Van Herpen ist auch Praxislehrer an der TU Eindhoven, wo er Bauingenieuren beibringt, wie sie das Problem an der Wurzel packen können. Er macht sie auf den Zweck der Vorschriften aufmerksam, bietet Lösungen für Fassaden an und lehrt, wie man Details zuverlässig so ausführt, dass ein Feuer nicht "durchschlägt". Er unterrichtet auch in seiner eigenen Beratungspraxis.

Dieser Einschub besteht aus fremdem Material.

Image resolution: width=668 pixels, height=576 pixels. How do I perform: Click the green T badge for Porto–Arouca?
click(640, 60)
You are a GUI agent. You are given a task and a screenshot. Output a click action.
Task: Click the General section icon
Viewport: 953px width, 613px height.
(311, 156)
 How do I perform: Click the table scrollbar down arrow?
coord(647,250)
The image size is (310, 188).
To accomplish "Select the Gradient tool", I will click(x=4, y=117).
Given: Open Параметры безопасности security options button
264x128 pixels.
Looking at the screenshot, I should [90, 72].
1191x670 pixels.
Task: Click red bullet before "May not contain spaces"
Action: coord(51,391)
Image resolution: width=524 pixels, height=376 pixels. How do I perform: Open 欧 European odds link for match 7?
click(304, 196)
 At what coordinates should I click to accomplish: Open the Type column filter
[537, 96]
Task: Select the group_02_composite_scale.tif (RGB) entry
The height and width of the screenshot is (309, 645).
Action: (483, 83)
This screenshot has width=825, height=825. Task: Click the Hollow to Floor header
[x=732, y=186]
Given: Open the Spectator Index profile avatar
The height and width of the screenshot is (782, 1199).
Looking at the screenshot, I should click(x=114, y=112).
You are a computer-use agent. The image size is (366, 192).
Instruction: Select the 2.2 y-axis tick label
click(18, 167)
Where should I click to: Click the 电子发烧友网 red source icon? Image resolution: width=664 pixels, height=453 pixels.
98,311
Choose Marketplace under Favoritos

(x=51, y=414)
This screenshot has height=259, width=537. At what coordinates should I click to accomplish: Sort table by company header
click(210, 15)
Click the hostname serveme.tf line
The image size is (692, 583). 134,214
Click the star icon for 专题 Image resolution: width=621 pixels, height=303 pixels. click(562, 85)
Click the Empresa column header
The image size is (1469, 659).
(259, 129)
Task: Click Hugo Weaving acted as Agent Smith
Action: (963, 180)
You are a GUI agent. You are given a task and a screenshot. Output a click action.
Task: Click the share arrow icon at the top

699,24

"Die Abschottung von Gebäuden mit feuerfesten Trennwänden ist eine sinnvolle und wirksame Maßnahme", sagt er. "Sie verschafft Zeit zur Flucht und zur Hilfeleistung. Aber die Ausfallrate dieser Trennwände kann bis zu 50% betragen. Wir scheinen zu glauben, dass dies akzeptabel ist, sogar für nachhaltige Immobilien. Aber ich sehe das anders. Eine Immobilie gilt als nachhaltig, wenn sie ein hohes Nachhaltigkeitssiegel erhält. Der Brandschutz ist jedoch nicht Teil eines solchen Gütesiegels, wodurch das Szenario eines Brandausbruchs Realität wird. Ein Gebäude mit einem Brandszenario kann nicht mit trockenen Augen als nachhaltig bezeichnet werden."

Neue Risiken

Auf dem Gebiet des Brandschutzes bleibt noch viel zu tun. So schafft beispielsweise die luftdichte Bauweise neue Brandszenarien, und die alternde Bevölkerung birgt neue Brandrisiken. Wie stark sind Fluchtwege in Wohn-/Pflegeheimen, wenn die Mehrheit der Bewohner Mobilitätsprobleme hat oder an Demenz leidet und die Fluchtwege nicht benutzen kann? "Wir sind uns der bestehenden Risiken bewusster, aber es treten auch ständig neue Risiken auf. Die Vorschriften müssen diese Entwicklungen schneller antizipieren."